AIM OF THE EXERCISE> In the thread about turning a NumPy array into a 2D array of nested arrays, what per-loop time does reshape_approach record in the timing with m,n = 300,400?

EXCERPT>
%%
-1

I would like to convert an array with many dimensions (more than 2) into a 2D array where other dimensions would be converted to nested stand-alone arrays.

So if I have an array like numpy.arange(3 * 4 * 5 * 5 * 5).reshape((3, 4, 5, 5, 5)), I would like to convert it to an array of shape (3, 4), where each element would be an array of shape (5, 5, 5). The dtype of the outer array would be object.

For example, for np.arange(8).reshape((1, 1, 2, 2, 2)), the output would be equivalent to:

a = np.ndarray(shape=(1,1), dtype=object)
a[0, 0] = np.arange(8).reshape((1, 1, 2, 2, 2))[0, 0, :, :, :]

How can I do this efficiently?

Mitar
  • 6,756
  • 5
  • 54
  • 86
  • Could please show an example code where you show what you have already tried? – JE_Muc May 29 '18 at 10:20
  • Can you show the expected output with, lets's say, `np.arange(8).reshape((1, 1, 2, 2, 2))`? Your example is unnecessarily large. – zipa May 29 '18 at 10:24
  • Added expected output example. – Mitar May 29 '18 at 10:35
  • A similar SO question, with a clever (though slower) answer using `frompyfunc`, [Force numpy to create array of objects](https://stackoverflow.com/questions/49064548/force-numpy-to-create-array-of-objects/49104269#49104269) – hpaulj May 29 '18 at 18:37

2 Answers2

1

We can reshape and assign elements from the regular array into the output object dtype array in a single loop that seems to be a tad faster than with two loops, like so -

def reshape_approach(a):
    m,n = a.shape[:2]
    a.shape = (m*n,) + a.shape[2:]
    out = np.empty((m*n),dtype=object)
    for i in range(m*n):
        out[i] = a[i]
    out.shape = (m,n)
    a.shape = (m,n) + a.shape[1:]
    return out

Runtime test

Other approach(es) -

# @Scotty1-'s soln
def simply_assign(a):
    m,n = a.shape[:2]
    out = np.empty((m,n),dtype=object)
    for i in range(m):
        for j in range(n):
            out[i,j] = a[i,j]
    return out

Timings -

In [154]: m,n = 300,400
     ...: a = np.arange(m * n * 5 * 5 * 5).reshape((m,n, 5, 5, 5))

In [155]: %timeit simply_assign(a)
10 loops, best of 3: 39.4 ms per loop

In [156]: %timeit reshape_approach(a)
10 loops, best of 3: 32.9 ms per loop

With 7D data -

In [160]: m,n,p,q = 30,40,30,40
     ...: a = np.arange(m * n *p * q * 5 * 5 * 5).reshape((m,n,p,q, 5, 5, 5))

In [161]: %timeit simply_assign(a)
1000 loops, best of 3: 421 µs per loop

In [162]: %timeit reshape_approach(a)
%%
DATA EXTRACT>
%%
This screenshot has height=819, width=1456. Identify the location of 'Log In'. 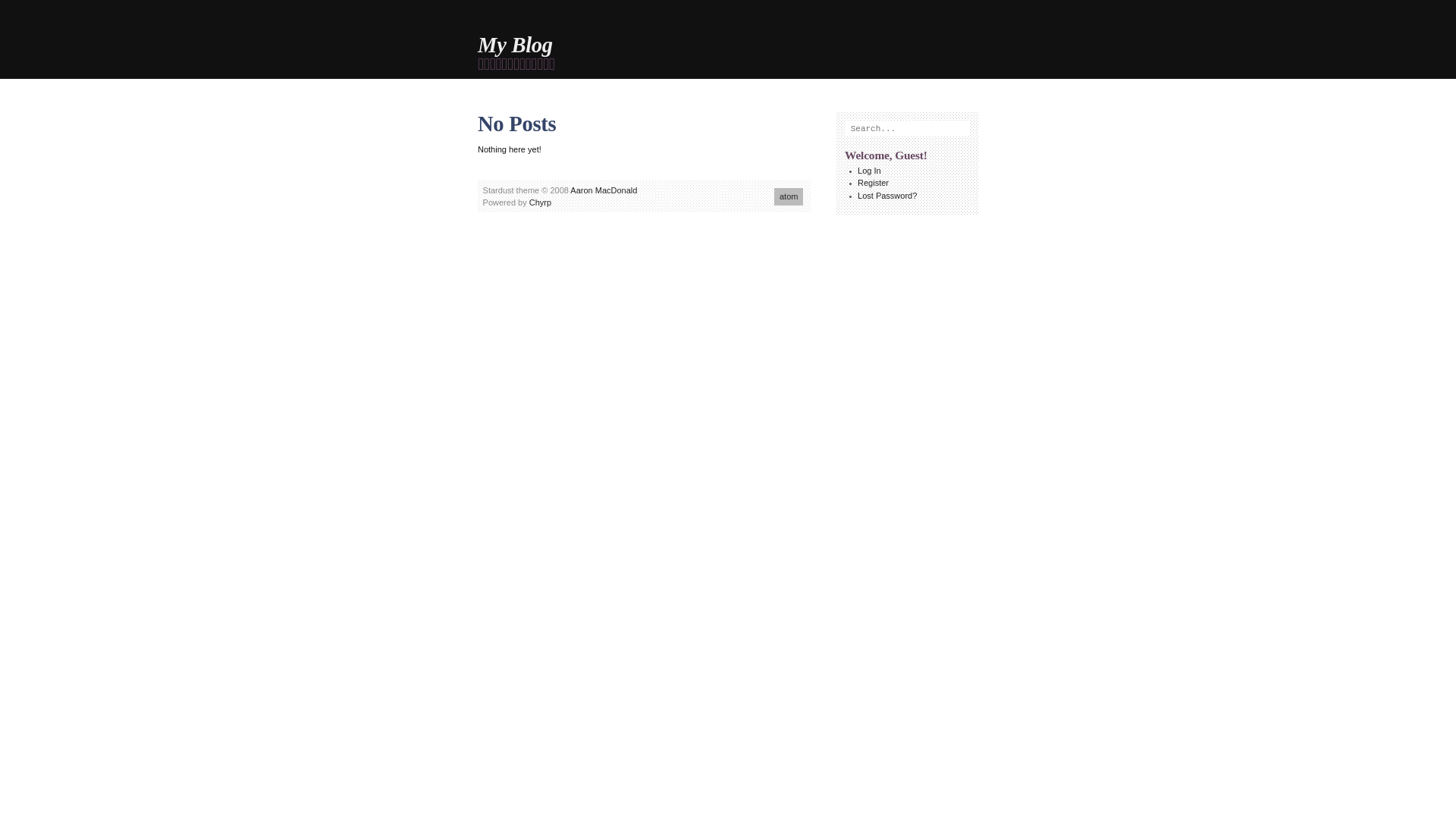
%%
PROBLEM SOLUTION> 32.9 ms per loop.